Having just had submitted a completely revised chapter on Periodontal Microbiology for the second edition of my textbook which is due early next year, I’ve read with interest an editorial (or Perspective) by Professor Mike Curtis about a new study by Brazilian microbiologists/periodontists Perez-Chaparro et al. (2014) in the Journal of Dental Research, a systematic review of 41 studies on newly identified pathogens associated with periodontitis. As far as I understand, none was longitudinal. Curtis remembers the days (in the 1980s and 1990s) when periodontal investigators not intimately involved in what was going on in oral microbiology disrespectfully (“scornfully”) called “their microbiology colleagues – ‘The Bug of the Month Club’ – intended to convey the inappropriate promotion of this apparently bewildering array of periodontal pathogen new kids on the block.”

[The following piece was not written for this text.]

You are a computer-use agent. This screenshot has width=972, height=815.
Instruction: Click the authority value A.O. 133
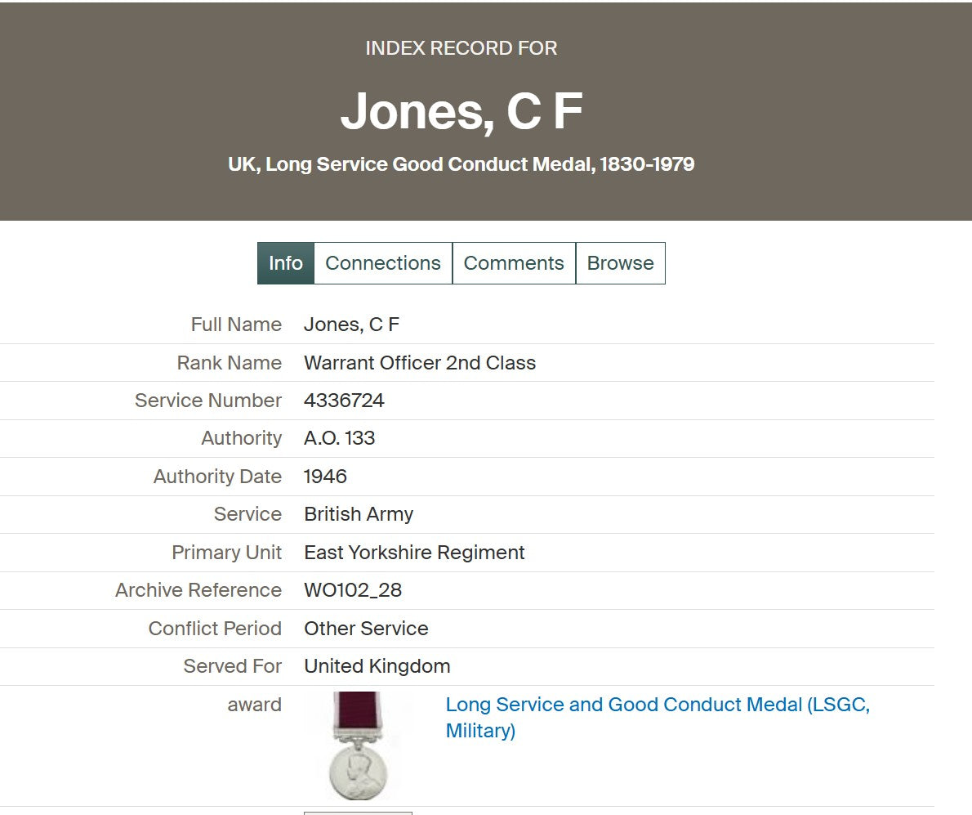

What is called by Perez-Chaparro et al. (2014) as “modern era” of oral microbiology, i.e. the past 12 years, was covered after the focused question had been asked, “What is the weight of evidence for the existence of newly identified periodontal pathogens based on association studies?”
As has been mentioned, the American Academy of Periodontology celebrates in 2014 her centennial. On that auspicious occasion, several themes which have shaped modern Periodontology have been identified by the Editor-in-Chief, and prominent opinion leaders asked to give brief summaries on each. The first commentary on “Bacteria [that] Play a Critical Role in the Etiology of Periodontal Disease” by Professor Niklaus P. Lang 2014 has just appeared in the February issue of the Journal of Periodontology. The title is remarkably conservative, avoiding any claims as regards periodontal diseases’ “causes”.

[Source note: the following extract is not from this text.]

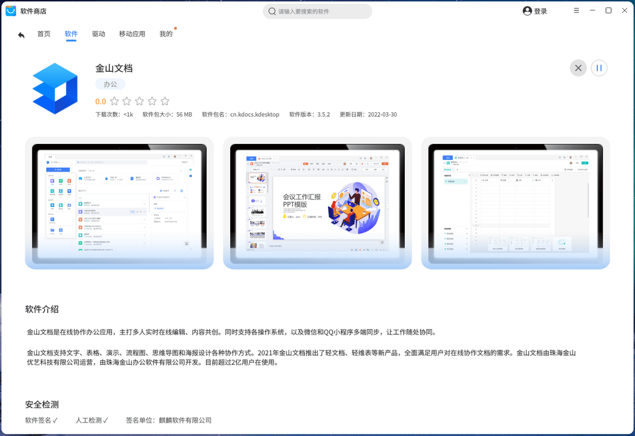Click the magnifier icon in the search bar
The width and height of the screenshot is (635, 436).
point(271,11)

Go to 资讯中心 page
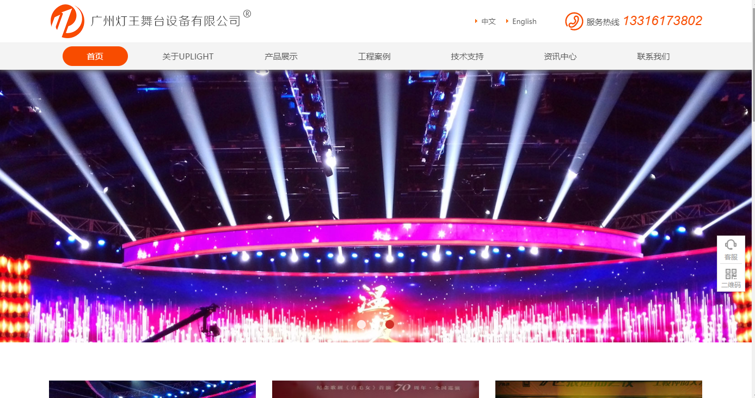(560, 56)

The brief digest summarized fifty years of oral microbiology as regards periodontal research, mentioning ground-breaking work by the Socransky group in Boston, MA; Slots in Copenhagen and later Buffalo, NY, together with Genco; as well as Loesche in Ann Arbor, MI; and Moore and Holdeman-Moore in Richmond, VA. But it also quickly focuses, in a couple of paragraphs, on the famous study on Experimental Gingivitis in Man of 1965 by one of the most eminent Norwegian periodontists, Harald Löe. Right now, the paper has been cited 2533 times, while its set-up has been repeated several hundred times for different research questions. Lang explains,
“It [the Experimental Gingivitis in Man paper] reported a straightforward, hypothesis-driven clinical experiment with only 12 volunteers, and it asked the question: Would the amount of plaque mass buildup on the teeth result in gingivitis?

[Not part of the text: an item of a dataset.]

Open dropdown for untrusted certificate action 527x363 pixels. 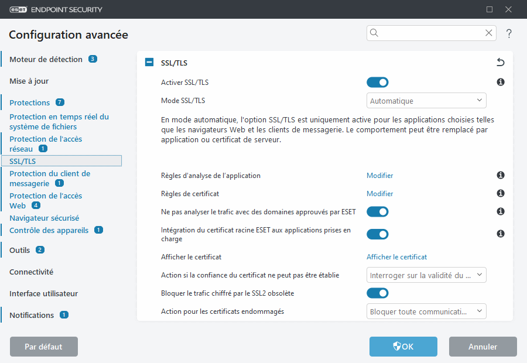(426, 275)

During a 3-week period of no oral hygiene, all volunteers predictably developed generalized gingivitis, and upon reinstitution of oral hygiene practices, they returned to pre-experimental low levels of plaque and gingivitis. Some of the power of this study came from unique and innovative design features, including the use of healthy young human volunteers with no systemic diseases, no malnutrition, and no occlusal trauma. In addition, the participants were their own controls, so they were all taken to a healthy gingival status at baseline, induced to gingivitis solely by the absence of oral hygiene, and then returned to health solely by reinstitution of oral hygiene.”
It is worth to revisit the paper by Löe et al. (1965) after almost 40 years. Nine first-year clinical students, one teacher in Periodontology and two laboratory technicians participated in a clinical and microbiological experiment. There was no mention as regards health or occlusion. At first exam they had low, but not zero, Plaque Index (PI) scores (means between 0.00 and 0.95), which had been described the year before by Silness and Löe (1964) and low, but not zero (0.02-0.69), Gingival Index (GI) scores (Löe and Silness 1963). Although throughout scores on altogether one thousand gingival units, as the authors mention, were considered which were, according to Lang (2014) “well-defined”, Löe et al. (1965) generally averaged scores at the tooth level, groups of teeth, the area level, the subject level and the cohort level. Thus, fractions of an integer (for instance 0.60) have to be interpreted as frequencies of scores (e.g., 40% score 0, 60% score 1), since only scores were “well defined”. There was actually no preparatory phase when plaque and gingival inflammations was brought to zero. Participants, who were consistently called “patients” in the paper, withdrew from all oral hygiene and were “rechecked at varying time intervals, and a full assessment of their plaque and gingival status was carried out each time using the same criteria at the introductory eaxmination. As soon as inflammatory changes were observed and a complete index and bacteriological assessment had been made, the patients were given detailed instructions in oral hygiene methods using brush and wood massage sticks.” “At a point where the GI and PI scores approached zero, the experiment was terminated.”